The Top 5 Causes of Bad Breath and Its Treatment

Robert had Eleanor intrigued ....

...until he got close enough to reveal his bad breath.

 

 

 

 

 

 

 

 

 

Original sketches by Suzanne Conway

 

A whiff of bad breath can sour a social encounter. An occasional “morning breath” doesn’t qualify as a case of chronic bad breath – also referred to as “halitosis.” When it’s from a meal of onions or garlic, chewing gum or breath mints can tide you over until you can brush  your teeth. However, when bad breath is chronic, it indicates a more serious matter. Chronic foul breath usually accompanies one or more of the following common factors:

1. Plaque Buildup. Cavities and tongues with deep grooves serve as prime reservoirs for bacteria we commonly call plaque – a sticky, colorless film that constantly forms on teeth. The bacteria produces volatile sulphur compounds that give bad breath, or halitosis.

2. Periodontal Disease. Gums that are puffy or bleed when you brush indicate infection.

3. Medications. According to the most recent research 7 out of the top 10 medications used in the US during 1998 had “dry mouth, bad breath, or taste disorders” as a side effect.

4. Tooth Decay. Tooth decay is just what the name implies–dead, decayed matter. Dead stuff smells bad by itself,and since the decay is fairly soft, it absorbs juices from the foods you eat, and that decays as well. Every area of decay is a potential source of bad breath. You cannot hope to eliminate bad breath permanently without first having the decay repaired.
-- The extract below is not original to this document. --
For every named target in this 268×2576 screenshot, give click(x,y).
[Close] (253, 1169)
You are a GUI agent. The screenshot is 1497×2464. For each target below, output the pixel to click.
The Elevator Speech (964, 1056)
5. Diseases. Some diseases are directly related to chronic bad breath such as diabetes, sinus and tonsil infections and lung, kidney and liver diseases.

Since chronic bad breath can be either medical or dental in origin, the first approach is improving oral hygiene. This includes the following:

•Scrape Your Tongue.

•Brush and Floss every day

•Get regular professional cleanings

•Treat gum disease with deep cleanings that eliminate bacteria that has penetrated into gum tissue that has pulled back from the teeth – called “pockets.” This allows the gums to heal and reattach to the teeth.

If the above treatments don’t address the situation, seek medical treatment for any chronic infections that are contributing to the condition.